Education remains the key to dealing with PTSD, agrees Watts: “It’s all about helping people to understand that PTSD has nothing to do with psychological strength. The main thing people should know is that it is never a sign of weakness.”

Understanding PTSD, Who It Can Affect & How To Get Help | Men's Fitness UK

Different types of PTSD treatment

Cognitive Behavioural Therapy (CBT)

One of the most common therapies for a range of mental health conditions, CBT for PTSD works by getting the patient to relive past experiences, while a therapist identifies and breaks down any unhelpful beliefs that may have grown from the event.
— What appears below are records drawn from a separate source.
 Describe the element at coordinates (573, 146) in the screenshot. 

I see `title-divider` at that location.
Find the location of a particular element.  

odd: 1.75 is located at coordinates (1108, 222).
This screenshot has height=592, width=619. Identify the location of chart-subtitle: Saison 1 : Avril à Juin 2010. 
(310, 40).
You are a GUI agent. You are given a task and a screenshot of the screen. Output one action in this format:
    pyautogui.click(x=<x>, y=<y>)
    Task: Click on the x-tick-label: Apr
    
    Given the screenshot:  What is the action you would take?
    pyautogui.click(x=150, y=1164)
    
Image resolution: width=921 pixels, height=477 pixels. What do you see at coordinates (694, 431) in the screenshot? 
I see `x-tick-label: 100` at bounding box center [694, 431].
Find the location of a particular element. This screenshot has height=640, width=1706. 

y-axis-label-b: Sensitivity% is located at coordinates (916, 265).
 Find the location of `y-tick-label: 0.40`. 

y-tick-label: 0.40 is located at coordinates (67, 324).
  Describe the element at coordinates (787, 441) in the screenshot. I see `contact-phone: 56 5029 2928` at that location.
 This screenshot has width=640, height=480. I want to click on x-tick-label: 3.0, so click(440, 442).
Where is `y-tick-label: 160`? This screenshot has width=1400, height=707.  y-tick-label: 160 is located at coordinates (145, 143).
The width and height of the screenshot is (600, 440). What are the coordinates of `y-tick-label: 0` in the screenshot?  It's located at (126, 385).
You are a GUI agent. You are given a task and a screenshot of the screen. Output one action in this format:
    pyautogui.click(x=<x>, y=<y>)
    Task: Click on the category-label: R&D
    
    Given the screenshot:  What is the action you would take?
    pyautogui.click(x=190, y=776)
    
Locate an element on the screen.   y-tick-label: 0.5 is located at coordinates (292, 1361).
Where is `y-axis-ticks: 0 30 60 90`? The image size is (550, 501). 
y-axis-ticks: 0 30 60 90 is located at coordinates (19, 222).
These are reviewed over a number of sessions, with the aim of giving the patient concrete actions to work on whenever they are triggered.

Eye Movement Desensitisation and Reprocessing (EMDR)

By following the movement of a therapist’s hand while recounting traumatic experiences, EMDR is believed to reduce PTSD symptoms, helping patients reframe negative feelings and see them in a different light. Treatment can also be carried out through the tapping of a foot or while listening to music.

Emotional Freedom Technique (EFT)

Used by veterans and other PTSD sufferers, EFT involves tapping acupuncture points and repeating positive affirmations, while also stating the issue that causes pain and suffering. Repeated sessions are shown to lessen the symptoms of conditions such as PTSD.

Brain Reworking Recursive Therapy (BWRT)

Currently undergoing research, BWRT is said to have a low relapse rate, and requires only a handful of sessions in order to work. It focuses on the split second between a trigger response and the response hitting the conscious mind. It is not yet available on the NHS, although therapists using this method can be found online.

3 ways to get help for PTSD

01. Speak with your GP

While NHS services are stretched, your GP will have the best understanding of treatments available in your area.

02. PTSD UK / ptsduk.org

Charity PTSD UK has a wealth of resources for both the newly diagnosed and long-term sufferers. Its website has a range of articles and links to services that can help.

03. Mind / mind.org.uk

Mental health charity Mind can help with PTSD, pointing towards places for treatment and understanding symptoms for those worried about themselves or loved ones.